Q: I recently filed a Ch 7 bankruptcy with an attorney and it was recently discharged. I requested an adversary proceeding
and it was not completed. I am aware of the Brunner Test and made my lawyer aware of it as well but the lawyer did not move forward on it or do anything to assist me and I was told "they won't discharge it". I am well aware that some have been by proving undue hardship and seriously need the assistance of an attorney to assist me in taking this on and fighting it. If someone could reach out to me, I would be happy to share detailed information regarding this situation. I lost my car as it was totaled in a car accident, my house was in foreclosure and is currently in process of selling (thank goodness) but with my salary, I cannot even afford to pay rent after paying my car payment so I can get back and forth to work. There is more to this and I know that it can be done, but it seems no-one wants to help me and take it national and make a case. I am not the only one living this student debt nightmare. Let me add- they did not even let me discuss it. How is that fair?
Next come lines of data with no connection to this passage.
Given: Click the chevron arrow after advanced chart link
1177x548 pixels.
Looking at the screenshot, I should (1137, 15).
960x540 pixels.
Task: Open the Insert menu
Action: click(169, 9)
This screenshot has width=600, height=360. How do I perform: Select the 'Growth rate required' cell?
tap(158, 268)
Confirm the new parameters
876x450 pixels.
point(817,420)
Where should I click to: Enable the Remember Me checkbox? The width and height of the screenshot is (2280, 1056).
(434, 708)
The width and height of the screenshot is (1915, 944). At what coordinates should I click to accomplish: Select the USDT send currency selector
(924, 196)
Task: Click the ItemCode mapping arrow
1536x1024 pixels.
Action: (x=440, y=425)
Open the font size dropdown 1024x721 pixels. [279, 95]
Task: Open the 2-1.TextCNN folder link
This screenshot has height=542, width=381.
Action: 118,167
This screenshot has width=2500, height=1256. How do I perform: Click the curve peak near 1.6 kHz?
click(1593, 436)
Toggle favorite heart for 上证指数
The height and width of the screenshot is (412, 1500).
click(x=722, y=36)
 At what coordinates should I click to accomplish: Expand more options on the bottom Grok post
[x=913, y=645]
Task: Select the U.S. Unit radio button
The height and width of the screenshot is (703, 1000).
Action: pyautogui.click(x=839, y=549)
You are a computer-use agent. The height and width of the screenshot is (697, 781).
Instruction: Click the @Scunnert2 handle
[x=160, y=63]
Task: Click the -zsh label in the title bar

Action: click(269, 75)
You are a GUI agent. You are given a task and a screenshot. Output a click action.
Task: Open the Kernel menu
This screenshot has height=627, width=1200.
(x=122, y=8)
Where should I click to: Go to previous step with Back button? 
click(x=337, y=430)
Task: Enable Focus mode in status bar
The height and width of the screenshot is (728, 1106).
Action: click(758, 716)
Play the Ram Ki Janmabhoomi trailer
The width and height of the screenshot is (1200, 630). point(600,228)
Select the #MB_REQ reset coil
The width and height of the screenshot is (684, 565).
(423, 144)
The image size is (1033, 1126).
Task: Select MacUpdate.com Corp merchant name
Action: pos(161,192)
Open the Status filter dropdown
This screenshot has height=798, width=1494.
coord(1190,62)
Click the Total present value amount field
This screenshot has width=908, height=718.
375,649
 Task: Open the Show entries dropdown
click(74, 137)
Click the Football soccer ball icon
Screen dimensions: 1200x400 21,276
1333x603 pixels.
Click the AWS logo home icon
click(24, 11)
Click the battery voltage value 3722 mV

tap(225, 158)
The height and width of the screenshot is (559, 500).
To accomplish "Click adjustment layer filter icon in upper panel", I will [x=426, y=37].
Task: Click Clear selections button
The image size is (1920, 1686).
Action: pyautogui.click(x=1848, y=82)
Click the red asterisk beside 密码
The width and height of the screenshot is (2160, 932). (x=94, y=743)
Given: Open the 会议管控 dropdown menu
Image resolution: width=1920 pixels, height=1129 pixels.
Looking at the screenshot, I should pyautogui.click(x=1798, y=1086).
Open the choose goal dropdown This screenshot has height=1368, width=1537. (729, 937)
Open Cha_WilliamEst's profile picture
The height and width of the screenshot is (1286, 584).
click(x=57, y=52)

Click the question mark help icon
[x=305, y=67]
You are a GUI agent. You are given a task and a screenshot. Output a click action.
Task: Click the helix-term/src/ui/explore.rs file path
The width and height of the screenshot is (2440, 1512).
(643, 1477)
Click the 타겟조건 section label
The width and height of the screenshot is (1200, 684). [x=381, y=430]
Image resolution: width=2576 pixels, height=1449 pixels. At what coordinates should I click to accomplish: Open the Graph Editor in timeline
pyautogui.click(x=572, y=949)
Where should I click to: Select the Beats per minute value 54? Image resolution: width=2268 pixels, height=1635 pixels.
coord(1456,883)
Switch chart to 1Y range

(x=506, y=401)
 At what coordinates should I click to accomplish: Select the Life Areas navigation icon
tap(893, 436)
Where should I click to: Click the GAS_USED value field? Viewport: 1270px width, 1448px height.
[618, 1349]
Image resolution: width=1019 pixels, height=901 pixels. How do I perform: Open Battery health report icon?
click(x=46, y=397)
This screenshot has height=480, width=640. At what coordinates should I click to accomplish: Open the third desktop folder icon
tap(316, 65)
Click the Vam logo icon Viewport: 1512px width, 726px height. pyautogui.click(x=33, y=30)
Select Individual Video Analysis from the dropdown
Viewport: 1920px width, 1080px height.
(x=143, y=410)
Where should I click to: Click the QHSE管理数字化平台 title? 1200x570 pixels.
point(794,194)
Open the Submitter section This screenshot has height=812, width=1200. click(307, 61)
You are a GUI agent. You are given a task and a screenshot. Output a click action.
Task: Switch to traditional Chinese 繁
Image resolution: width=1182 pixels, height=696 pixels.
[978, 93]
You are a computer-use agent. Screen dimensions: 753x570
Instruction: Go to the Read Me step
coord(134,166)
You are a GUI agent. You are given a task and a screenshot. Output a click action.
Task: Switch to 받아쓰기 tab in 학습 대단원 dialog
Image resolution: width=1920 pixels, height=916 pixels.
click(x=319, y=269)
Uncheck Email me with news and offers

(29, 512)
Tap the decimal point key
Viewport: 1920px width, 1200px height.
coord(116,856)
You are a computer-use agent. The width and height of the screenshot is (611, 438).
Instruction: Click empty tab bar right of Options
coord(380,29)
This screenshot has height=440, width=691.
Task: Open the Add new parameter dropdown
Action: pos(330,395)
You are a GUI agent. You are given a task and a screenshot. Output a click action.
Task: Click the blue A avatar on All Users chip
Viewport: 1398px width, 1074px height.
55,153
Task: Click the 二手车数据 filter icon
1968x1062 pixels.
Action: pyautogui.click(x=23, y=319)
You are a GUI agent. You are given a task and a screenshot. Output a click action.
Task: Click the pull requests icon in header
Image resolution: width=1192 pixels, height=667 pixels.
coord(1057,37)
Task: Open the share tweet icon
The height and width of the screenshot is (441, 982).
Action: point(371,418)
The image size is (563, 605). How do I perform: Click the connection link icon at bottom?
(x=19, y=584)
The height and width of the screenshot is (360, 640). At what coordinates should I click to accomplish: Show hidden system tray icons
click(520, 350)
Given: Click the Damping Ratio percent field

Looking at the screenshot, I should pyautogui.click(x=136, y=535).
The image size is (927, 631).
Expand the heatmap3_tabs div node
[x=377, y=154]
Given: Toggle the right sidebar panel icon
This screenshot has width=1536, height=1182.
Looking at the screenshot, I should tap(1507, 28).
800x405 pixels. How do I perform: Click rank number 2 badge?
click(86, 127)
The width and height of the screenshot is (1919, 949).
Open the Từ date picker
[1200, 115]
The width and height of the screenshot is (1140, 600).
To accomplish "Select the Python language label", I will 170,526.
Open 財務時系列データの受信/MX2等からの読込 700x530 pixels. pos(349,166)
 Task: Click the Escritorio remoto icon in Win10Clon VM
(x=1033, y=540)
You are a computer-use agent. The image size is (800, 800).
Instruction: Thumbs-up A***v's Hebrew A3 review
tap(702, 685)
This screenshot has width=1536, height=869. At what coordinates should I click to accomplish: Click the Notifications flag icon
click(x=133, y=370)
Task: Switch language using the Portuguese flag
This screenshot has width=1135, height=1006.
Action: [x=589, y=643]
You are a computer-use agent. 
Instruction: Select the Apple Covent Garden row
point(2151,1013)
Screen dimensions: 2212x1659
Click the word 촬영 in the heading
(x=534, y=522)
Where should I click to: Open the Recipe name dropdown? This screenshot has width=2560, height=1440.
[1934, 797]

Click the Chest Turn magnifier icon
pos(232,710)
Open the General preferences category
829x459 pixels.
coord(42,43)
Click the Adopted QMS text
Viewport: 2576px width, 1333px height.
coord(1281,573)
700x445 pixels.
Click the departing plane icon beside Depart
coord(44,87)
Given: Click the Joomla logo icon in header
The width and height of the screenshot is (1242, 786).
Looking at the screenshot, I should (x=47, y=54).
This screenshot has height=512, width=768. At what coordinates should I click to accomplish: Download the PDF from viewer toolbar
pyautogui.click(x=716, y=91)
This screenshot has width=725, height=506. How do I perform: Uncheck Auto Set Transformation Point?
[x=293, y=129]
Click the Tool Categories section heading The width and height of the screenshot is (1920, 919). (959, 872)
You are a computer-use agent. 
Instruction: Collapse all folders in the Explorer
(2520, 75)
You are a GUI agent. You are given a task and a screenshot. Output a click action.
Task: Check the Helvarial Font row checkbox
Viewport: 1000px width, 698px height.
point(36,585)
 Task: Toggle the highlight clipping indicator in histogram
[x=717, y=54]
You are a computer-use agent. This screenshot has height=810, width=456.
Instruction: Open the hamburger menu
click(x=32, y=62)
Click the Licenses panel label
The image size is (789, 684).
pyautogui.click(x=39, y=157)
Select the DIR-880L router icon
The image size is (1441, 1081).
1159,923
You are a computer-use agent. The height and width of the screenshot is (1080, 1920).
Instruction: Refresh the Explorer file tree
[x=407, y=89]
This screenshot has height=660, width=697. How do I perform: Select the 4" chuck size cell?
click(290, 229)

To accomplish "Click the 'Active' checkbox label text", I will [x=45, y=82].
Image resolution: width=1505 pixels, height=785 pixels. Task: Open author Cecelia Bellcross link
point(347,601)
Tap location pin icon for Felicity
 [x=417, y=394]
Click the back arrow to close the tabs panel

A: Hello, the Brunner Test is not easy to overcome. You will also have to spend money to litigate this matter. I would call around but if most attorneys do not want to handle it then you may not have a good case. Try to contact a few other attorneys and explain your situation. If your case has been heard and you recieved your discharge it’s unlikely attorneys will want to get involved and reopen the case
A: Brunner Test is an extremely difficult burden to meet, and even if you can met it, you will almost certainly not have all your debts wiped out. In addition, an adversary proceeding requires a significant retainer and there are no guarantees for success. The Brunner test has three parts that evaluate whether or not a debtor can afford to pay off their student loans. The Brunner test is named after the case in which it was first used, Brunner v. New York Higher Education Services Corp. The debtor must show the judge that: He has made good faith efforts to repay his student loans. He cannot maintain, based on current income and expenses, a "minimal" standard of living for himself and his dependents if forced to repay the loans. Additional circumstances exist indicating that this state of affairs is likely to persist for a significant portion of the repayment period of the student loans.